Not all artist are successful at selling ACEOs, but I think if you use these tips you can be.  A true art collector and follower will pay the price no matter what it is, to acquire your works.  These are the people we “artists” need to be true to, need to promote to, need to say thank you to.  If it weren't for the fans and collectors, most artists wouldn't have their works hanging on walls or in a book on a coffee table.

By the way,  I  just had to share my latest news.  I just sold my very first ACEO print! "Bridge to Paradise"

I am awaiting payment, but I am very excited.
Thank you all for your support!

Saturday, April 17, 2010

A Struggling Artist Introductory

So, what is thiis blog all about?
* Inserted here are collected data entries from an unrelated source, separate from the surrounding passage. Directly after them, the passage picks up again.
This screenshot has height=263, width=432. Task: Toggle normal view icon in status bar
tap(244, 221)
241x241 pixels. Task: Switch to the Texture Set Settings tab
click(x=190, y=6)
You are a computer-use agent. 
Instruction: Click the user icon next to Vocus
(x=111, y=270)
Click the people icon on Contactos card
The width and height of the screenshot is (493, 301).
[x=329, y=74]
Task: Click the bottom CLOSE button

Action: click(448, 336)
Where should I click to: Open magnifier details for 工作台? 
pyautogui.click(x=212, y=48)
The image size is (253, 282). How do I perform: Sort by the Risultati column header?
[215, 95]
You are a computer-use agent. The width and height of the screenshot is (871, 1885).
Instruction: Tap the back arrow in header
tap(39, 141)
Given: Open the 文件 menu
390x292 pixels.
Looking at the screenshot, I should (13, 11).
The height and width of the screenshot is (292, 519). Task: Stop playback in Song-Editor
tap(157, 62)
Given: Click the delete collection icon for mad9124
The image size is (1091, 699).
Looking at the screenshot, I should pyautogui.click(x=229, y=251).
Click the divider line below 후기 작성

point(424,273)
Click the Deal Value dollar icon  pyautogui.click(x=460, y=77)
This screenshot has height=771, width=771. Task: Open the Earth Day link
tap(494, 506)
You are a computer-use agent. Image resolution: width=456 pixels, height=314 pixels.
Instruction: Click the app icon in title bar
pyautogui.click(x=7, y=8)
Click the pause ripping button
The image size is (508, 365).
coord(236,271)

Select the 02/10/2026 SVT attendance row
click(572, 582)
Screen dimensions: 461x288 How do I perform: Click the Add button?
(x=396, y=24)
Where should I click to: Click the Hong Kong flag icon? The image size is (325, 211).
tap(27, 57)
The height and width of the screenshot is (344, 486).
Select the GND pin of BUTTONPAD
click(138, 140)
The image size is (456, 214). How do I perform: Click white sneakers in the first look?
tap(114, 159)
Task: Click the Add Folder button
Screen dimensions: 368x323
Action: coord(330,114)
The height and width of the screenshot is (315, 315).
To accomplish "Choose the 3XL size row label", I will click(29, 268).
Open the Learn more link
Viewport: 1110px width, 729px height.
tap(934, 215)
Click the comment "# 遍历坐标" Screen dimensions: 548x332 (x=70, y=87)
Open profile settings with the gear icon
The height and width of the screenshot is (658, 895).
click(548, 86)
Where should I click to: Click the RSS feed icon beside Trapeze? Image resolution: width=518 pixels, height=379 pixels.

If I had to sum it up in a few sentences, it's about the disappointments and successes, in trying to make it as an artist, in today's ever changing economy. It's about sharing information, tips, ideas, sites, techniques, and  discover ways to help out other struggling artists.  It's about my journey on becoming the successful artist of my dreams and to help other artists achieve their dreams too.

I am literally what one would call the "Struggling Starving Artist". We basically live from paycheck to paycheck, which doesn't leave me a whole lot to buy art supplies or to enter many exhibitions or contests. Why?  I quit my part-time job a little over 2 years ago, to help care for my dad, who was dying from cancer. I decided, after he passed away,  I really wanted to try to make a go with my art full-time,  plus the kids, and health reasons were really preventing me from wanting to go back to elderly care/housekeeping profession. I am happy with my decision, as I get to be a stay-at-home mom, plus I get to work on my artwork, when I want to. 

So my journey began. It started off pretty good, as my friend, Jillian Crider,  introduced me to ACEOs (Art Cards, Editions and Originals). I sold quite a few on ebay, but then the economy started to tank and I started having a hard time selling anything on ebay or etsy.  The economy has improved some,  but I am still struggling to sell any works. So I am thinking 1) I need to improve more on my marketing skills 2)I need to improve my skills as an artist and 3) I need to discover that unique niche that most well known artists have, that could launch my art career. My passion is my art, and my expertise is color pencil. It's finding that special niche and concentrating on sticking with and creating 1 to 3 genres and targeting specific audiences. So my journey continues....

I just created a poll at my Deviant Art Page "What do you want to see me draw/paint more of?" If you are on DA please stop on by and vote 


 I created this piece just before my dad passed away in December 2007. When I created Faith, I poured my heart and soul into it, literally cried tears while working on it. It never won any competitions, but this piece reminds me to never give up, to always have faith and hope.